POM, 572 U.S. at 120 (Geier citations omitted) (emphasis added).
Comstock Act litigation seeking to prohibit the marketing and sale of products for their FDA-approved “intended uses” under the terms of FDA-imposed REMS (such as the one mentioned in our earlier quote specifically allowing telemedicine prescription for mifepristone) would present the type of direct conflict alluded to, but not found, in POM. The FDA has affirmatively said “yes” through product-specific pre-approval to drug availability that Comstock Act litigants would seek to prohibit. That’s as direct a conflict as is imaginable. Nor is there any “well-established federal remedy” afforded by the Comstock Act, which, as discussed, the Post Office has not applied to any drug or medical device since the FDCA was enacted in 1938. Indeed, both the yes/no conflict inherent in any application of the Comstock to an FDA-regulated product, and the fact that no Comstock Act attack against an FDA-approved product has ever been attempted, let alone succeeded, suggest that an “implied repeal” of the sort mentioned in POM, but not addressed, most closely approximates the FDCA’s actual effect on the Comstock Act.

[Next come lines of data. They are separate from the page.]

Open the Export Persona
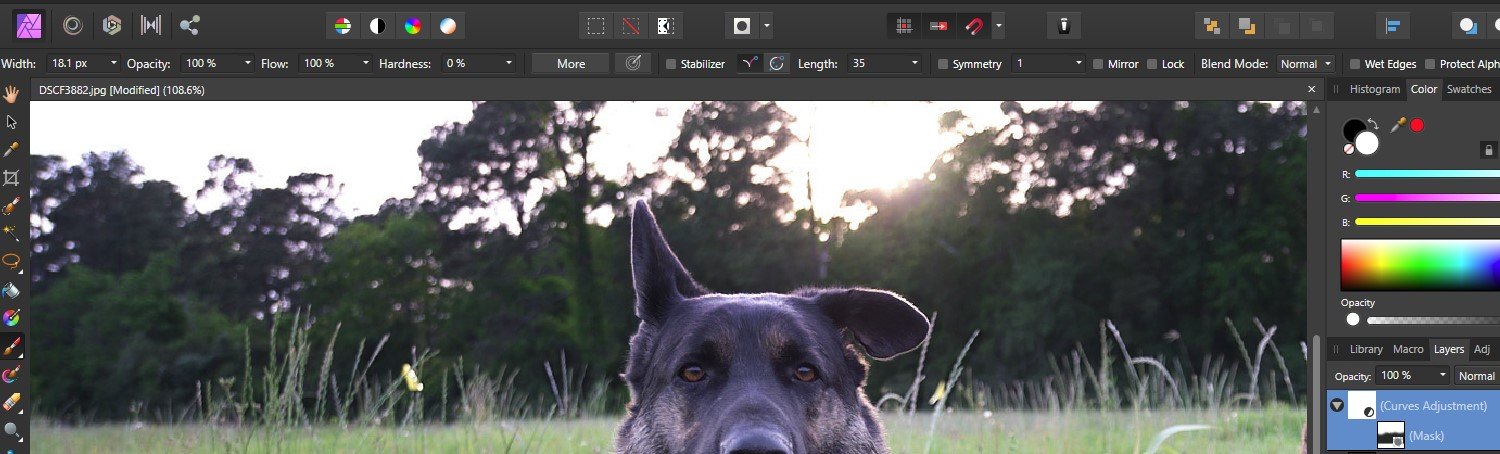Image resolution: width=1500 pixels, height=454 pixels. [189, 25]
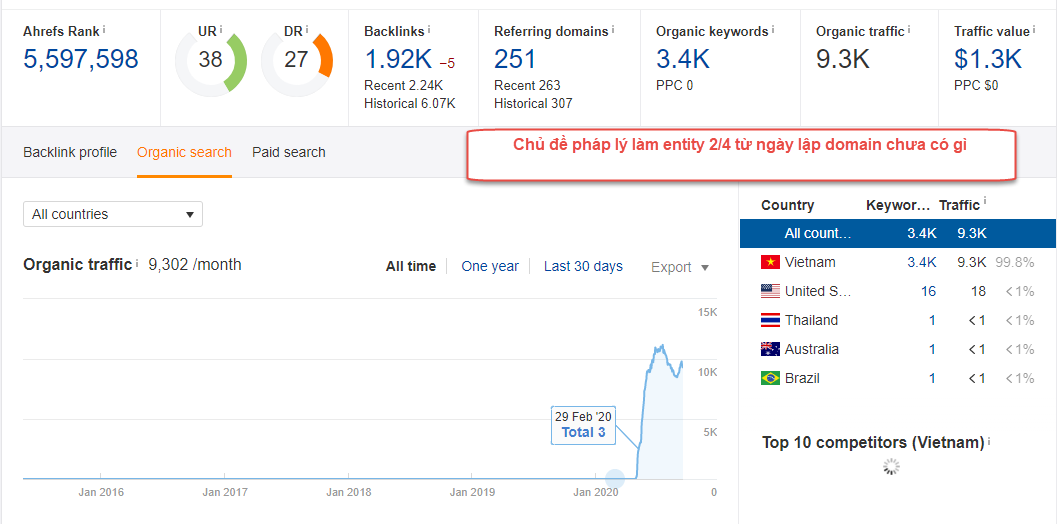1057x524 pixels.
Task: Click the info icon next to DR
Action: [307, 29]
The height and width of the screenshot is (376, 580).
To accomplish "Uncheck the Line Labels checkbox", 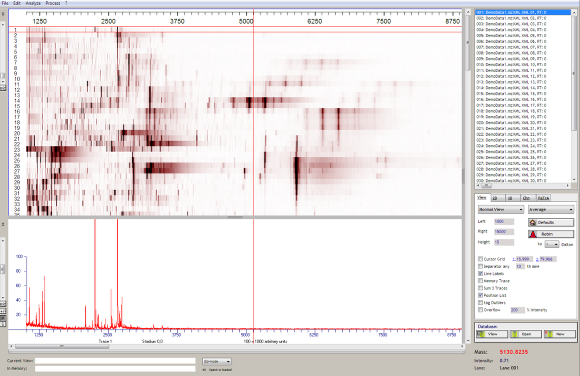I will pos(480,273).
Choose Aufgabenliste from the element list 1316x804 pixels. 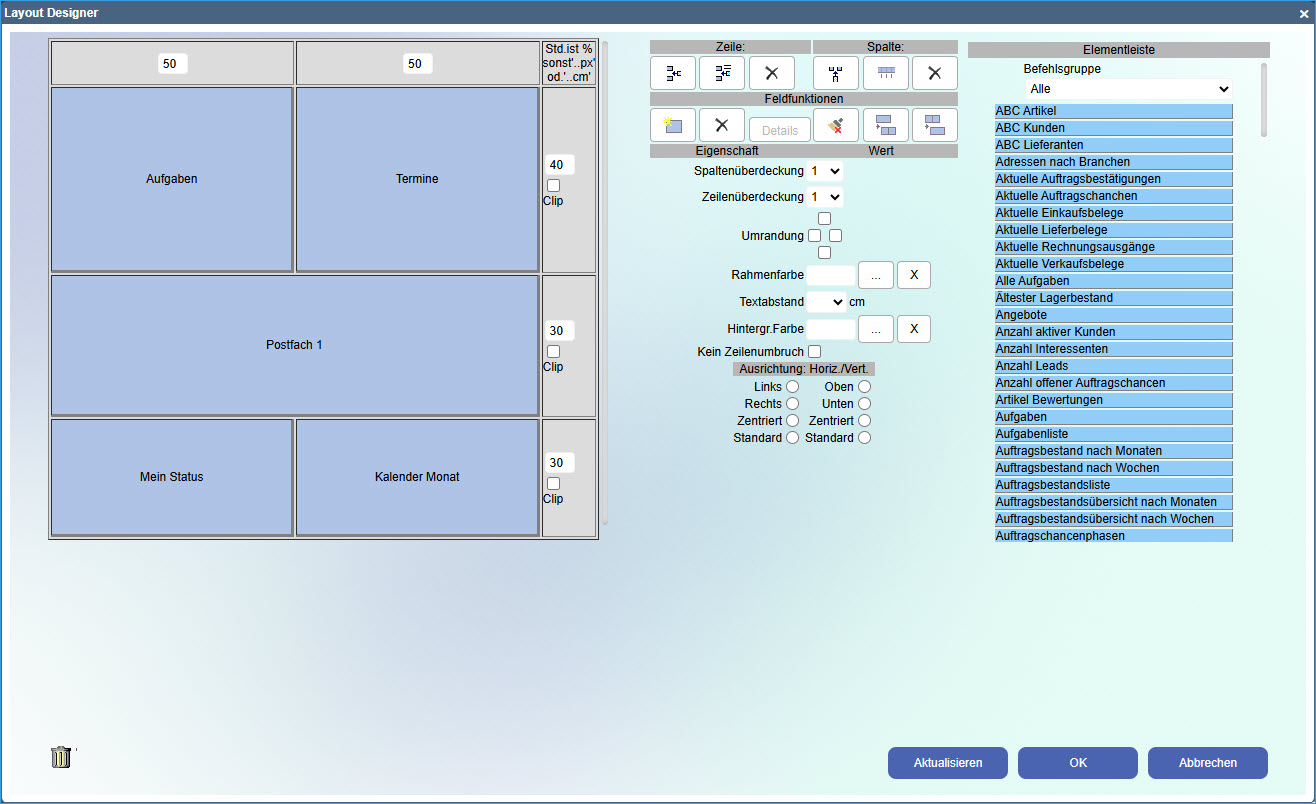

Finally, post-POM cases involving Lanham Act actions against marketers of FDA-regulated products have followed the distinction discussed above between complementary and conflicting claims. We’ve written several posts since POM was decided in 2014 examining this dividing line – focusing on Lanham Act claims that attacked the FDA’s approval or classification of particular products. We will not repeat those observations here, except to a say that purported Lanham Act allegations that directly contradict an FDA regulatory decision continue to be precluded. Under the kind of federal statutory “reconciliation” that the Supreme Court effectuated in POM Wonderful, the fact of an in-effect FDA product approval, with whatever requirements that may entail, should preclude the same product from being banned for an FDA-approved intended use under the Comstock Act.